[LTER-im] Representing datasets from other parties when they are integral to your work

Henshaw, Donald don.henshaw at oregonstate.edu
Wed Sep 20 12:52:20 PDT 2017


Hi,
The USGS collects our streamflow for Lookout Creek which is the highest order stream in the Andrews. We do repackage the USGS data and include this in the same data set with the same structure as all of the other nine small watersheds where we collect streamflow. We do this for several reasons:

·         As a convenience for our PIs the AND LTER provides both the high temporal and daily versions of the USGS streamflow data in the same format as all of our other watersheds.

·         Maintaining the USGS streamflow in AND LTER formats allows our applications for summarizing streamflow and preparing streamflow data for use with our stream chemistry samples work for these USGS data

·         The high temporal versions are only available for the past 15 years or so through USGS. The AND LTER has recreated an hourly data set after historic reconstruction from charts, punch tapes and printouts going back to 1949, so we offer the only complete high temporal version of this data.  The USGS never bothered to Q/C any of the high temporal resolution data until more recent years.

·         The USFS maintained this gage for eight years in the 1950s and 60s and the USGS does not maintain these records. Our daily record is the same as the USGS daily record beginning in 1949 except we include these additional 8 years, so we offer the most complete and “best source” for the daily record as well
We do reference the USGS contribution in the data abstract and methods, but including specific references to the USGS source in a method step in EML sounds very appropriate.

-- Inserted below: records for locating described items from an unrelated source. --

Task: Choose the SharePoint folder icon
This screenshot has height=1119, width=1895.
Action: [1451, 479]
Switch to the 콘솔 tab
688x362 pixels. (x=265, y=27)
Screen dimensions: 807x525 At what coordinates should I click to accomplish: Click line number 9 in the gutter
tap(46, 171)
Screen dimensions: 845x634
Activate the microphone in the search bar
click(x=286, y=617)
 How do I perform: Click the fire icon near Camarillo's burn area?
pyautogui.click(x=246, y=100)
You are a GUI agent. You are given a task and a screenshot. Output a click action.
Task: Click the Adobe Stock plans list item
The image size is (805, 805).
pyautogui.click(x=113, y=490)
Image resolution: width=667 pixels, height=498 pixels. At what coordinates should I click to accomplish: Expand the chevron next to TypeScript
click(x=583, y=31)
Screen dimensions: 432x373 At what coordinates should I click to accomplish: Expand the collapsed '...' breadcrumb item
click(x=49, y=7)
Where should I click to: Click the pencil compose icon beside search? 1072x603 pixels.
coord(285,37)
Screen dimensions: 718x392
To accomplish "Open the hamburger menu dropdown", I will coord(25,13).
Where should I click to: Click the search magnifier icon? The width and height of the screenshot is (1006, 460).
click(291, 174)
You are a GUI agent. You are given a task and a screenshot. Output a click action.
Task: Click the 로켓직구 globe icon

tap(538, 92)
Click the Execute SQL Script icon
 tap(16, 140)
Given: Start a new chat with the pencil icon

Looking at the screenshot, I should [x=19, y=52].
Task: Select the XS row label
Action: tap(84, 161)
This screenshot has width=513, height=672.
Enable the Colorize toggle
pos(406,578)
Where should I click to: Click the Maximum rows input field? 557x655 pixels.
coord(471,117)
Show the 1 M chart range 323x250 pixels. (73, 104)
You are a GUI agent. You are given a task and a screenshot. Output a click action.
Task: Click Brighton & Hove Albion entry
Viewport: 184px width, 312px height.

On the other hand we have never done anything with our National Atmospheric Deposition Program (NADP) data, although we do collect similar precipitation chemistry data at AND LTER. This NADP data is well maintained on their website beginning in 1980. However Andrews personnel have spent time every week sending information and samples to NADP since 1980 we should probably make this data more obviously available.

Don

From: im [mailto:im-bounces at lists.lternet.edu] On Behalf Of Margaret O'Brien
Sent: Wednesday, September 20, 2017 11:15 AM
To: Jonathan Walsh
Cc: Emma Rosi; IM committee
Subject: Re: [LTER-im] Representing datasets from other parties when they are integral to your work

Hi Jonathan -

I see several ways to answer this question. Ideally, there is a way to handle different sources of data without complicating your IM system too much. And I hope this answer is not too complicated, either.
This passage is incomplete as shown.